Psychologists spend their time devising subtle experiments and analyzing the results their subjects produce, but maybe they should spend some time analyzing themselves, columnist John Kay suggested in the Financial Times of London on Tuesday.  --  "Very few people read 'a bird in the the hand' when you have written 'a bird in the hand,' but the converse misreading is very common.  --  But who is actually making the mistake?  Doesn’t the fault lie with the experimenter who asks his subjects to parrot a meaningless phrase, rather than the subject who valiantly finds sense in nonsense? . . . If you approached the staff and said:  'I see the sign for buses to Stanstead Airport, but where do I find the buses to Stansted Airport?' you would rightly be regarded as a pedantic fool rather than a careful observer." ...




By John Kay

Financial Times (London)
August 24, 2010
(see link for full article)

Read the following quickly A BIRD IN THE THE HAND.  Many people who are asked to do this say “a bird in the hand.”  Experimental psychologists use such exercises to demonstrate cognitive illusions.  The mistakes that are identified are not random, but systematic.  Very few people read “a bird in the the hand” when you have written “a bird in the hand,” but the converse misreading is very common.

. . .

Behavioral economics is often sourced to Danny Kahneman and Amos Tversky, but credit should go to the earlier work of a Frenchman, Maurice Allais.  Allais was less concerned to show that our behavior was irrational than to argue that the premises of rationality itself were irrational.  In fact, he suggested that they were part of an American conspiracy to deny the subtleties of how sophisticated people -- such as the graduates of élite French schools -- think.  He may have had a point.

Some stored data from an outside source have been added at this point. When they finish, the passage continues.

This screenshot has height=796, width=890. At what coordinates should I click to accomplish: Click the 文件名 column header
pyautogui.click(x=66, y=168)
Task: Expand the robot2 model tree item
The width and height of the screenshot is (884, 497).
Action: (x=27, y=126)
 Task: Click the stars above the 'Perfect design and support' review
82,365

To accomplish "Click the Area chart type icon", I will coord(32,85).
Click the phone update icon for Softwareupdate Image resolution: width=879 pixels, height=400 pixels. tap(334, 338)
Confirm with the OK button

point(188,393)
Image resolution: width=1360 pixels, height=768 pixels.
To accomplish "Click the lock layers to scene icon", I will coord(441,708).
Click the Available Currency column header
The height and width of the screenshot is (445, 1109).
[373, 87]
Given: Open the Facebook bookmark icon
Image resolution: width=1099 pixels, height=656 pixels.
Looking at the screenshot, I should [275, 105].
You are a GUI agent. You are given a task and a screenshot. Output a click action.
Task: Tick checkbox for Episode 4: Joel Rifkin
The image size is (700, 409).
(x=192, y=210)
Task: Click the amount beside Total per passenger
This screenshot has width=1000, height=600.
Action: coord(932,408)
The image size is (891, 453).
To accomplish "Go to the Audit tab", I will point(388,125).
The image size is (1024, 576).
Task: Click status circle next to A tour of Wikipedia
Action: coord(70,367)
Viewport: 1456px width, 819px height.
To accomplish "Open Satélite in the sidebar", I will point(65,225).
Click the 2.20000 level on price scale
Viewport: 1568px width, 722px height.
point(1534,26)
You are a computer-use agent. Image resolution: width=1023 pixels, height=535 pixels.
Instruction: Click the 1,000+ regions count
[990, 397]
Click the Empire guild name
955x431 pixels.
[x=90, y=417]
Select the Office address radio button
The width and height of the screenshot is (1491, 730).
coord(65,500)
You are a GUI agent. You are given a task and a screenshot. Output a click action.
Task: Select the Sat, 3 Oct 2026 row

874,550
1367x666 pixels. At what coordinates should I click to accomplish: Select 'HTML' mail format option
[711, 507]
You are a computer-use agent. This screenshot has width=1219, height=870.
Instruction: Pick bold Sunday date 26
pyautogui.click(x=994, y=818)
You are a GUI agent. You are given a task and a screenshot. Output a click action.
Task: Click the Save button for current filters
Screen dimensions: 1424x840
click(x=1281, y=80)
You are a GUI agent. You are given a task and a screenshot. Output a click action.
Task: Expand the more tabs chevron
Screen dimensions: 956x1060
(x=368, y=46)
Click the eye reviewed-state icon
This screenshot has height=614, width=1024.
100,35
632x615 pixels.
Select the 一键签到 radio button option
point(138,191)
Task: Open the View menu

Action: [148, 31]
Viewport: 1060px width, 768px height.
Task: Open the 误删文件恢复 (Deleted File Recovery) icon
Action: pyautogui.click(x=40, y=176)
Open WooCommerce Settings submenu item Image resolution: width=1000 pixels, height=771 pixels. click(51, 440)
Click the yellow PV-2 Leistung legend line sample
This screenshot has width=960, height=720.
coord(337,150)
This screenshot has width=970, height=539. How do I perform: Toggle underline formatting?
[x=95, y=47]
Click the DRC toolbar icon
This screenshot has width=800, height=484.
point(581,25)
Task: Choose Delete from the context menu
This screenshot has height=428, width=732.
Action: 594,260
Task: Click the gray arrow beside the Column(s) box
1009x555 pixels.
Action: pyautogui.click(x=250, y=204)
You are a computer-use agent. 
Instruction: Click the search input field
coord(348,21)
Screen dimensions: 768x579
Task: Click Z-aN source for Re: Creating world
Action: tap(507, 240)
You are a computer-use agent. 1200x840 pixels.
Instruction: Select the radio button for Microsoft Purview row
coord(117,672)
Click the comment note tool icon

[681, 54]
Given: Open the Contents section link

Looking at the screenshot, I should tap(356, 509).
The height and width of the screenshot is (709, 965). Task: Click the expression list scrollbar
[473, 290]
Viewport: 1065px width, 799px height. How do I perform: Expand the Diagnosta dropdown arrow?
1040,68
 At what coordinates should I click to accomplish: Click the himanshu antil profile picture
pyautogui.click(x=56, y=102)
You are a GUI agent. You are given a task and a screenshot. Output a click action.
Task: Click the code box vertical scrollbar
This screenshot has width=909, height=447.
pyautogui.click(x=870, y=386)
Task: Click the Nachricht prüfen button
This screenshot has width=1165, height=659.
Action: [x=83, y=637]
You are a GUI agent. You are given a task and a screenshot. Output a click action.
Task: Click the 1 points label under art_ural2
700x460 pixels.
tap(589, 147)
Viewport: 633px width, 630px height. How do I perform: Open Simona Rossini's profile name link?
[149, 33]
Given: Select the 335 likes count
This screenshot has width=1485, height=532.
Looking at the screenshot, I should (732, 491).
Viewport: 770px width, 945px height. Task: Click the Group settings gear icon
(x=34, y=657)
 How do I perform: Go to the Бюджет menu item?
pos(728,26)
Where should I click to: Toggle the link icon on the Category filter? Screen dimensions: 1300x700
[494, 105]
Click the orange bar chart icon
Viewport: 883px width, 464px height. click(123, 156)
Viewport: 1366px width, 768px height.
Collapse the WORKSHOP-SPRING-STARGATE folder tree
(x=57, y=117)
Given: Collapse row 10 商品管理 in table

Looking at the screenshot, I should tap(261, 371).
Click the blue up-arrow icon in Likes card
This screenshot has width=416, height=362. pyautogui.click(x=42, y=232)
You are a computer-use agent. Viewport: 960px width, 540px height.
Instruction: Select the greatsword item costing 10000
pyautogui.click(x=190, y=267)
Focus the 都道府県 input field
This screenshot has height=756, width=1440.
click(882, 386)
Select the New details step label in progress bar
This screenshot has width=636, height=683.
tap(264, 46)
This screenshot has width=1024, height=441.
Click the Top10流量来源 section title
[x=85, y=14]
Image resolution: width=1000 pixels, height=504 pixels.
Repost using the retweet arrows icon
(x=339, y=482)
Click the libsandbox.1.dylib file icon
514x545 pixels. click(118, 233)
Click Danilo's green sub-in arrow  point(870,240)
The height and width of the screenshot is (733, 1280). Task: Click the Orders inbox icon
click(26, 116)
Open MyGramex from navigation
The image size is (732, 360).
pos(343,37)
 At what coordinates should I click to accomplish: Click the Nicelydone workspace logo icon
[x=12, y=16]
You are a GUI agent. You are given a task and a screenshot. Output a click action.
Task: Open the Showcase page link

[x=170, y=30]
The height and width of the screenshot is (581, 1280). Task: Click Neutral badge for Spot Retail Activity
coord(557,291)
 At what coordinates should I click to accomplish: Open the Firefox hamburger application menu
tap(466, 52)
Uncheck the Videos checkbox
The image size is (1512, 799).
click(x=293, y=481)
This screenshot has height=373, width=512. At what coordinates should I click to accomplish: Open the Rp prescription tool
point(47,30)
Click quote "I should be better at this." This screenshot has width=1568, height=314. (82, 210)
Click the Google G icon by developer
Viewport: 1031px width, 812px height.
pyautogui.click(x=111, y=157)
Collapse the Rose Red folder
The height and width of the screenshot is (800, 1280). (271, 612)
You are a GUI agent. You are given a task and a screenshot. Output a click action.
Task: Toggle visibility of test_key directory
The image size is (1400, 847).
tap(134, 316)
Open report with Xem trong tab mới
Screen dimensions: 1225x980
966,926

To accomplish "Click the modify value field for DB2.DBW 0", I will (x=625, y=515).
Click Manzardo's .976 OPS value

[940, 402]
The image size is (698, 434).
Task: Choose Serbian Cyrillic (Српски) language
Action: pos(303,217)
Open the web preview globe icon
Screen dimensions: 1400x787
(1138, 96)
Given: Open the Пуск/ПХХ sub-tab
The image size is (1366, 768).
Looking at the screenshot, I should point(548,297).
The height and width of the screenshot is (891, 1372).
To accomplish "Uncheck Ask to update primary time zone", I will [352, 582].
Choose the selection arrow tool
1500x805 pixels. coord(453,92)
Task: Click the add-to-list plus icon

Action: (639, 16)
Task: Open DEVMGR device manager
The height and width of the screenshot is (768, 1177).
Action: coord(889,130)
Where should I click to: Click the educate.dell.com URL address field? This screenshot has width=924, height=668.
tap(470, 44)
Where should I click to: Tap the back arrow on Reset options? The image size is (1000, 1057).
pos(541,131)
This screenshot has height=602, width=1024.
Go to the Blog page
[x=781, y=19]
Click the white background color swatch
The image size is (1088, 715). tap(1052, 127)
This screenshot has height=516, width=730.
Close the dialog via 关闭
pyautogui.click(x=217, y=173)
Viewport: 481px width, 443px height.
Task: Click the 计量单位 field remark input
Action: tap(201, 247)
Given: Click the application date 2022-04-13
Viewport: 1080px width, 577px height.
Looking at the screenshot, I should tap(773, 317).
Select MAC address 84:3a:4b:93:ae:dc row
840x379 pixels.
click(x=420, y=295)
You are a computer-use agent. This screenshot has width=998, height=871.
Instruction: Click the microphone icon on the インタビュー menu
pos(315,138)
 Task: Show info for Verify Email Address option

Allais’ most famous experiment showed that we often treat very high probabilities very differently from certainties, although “rational” individuals would regard them as almost the same thing.  But very high probabilities often are different from certainties:  very high probabilities are usually derived from calculations whose relevance and validity are themselves uncertain.

When the credit crunch hit in 2007, a Goldman Sachs risk manager famously claimed that we were experiencing a 250-sigma event -- something unlikely to happen in the whole history of the universe.  But that was not the explanation of what had occurred.  The extreme events were not the result of an astounding freak of nature.  The very low probabilities he described were derived from the bank’s particular models of risk, which did not provide a good description of the world.

Irrationality lies not in failing to conform to some preconceived notion of how we should behave, but in persisting with a course of action that does not work.  Sometimes in modern economics and political life, there is a big difference.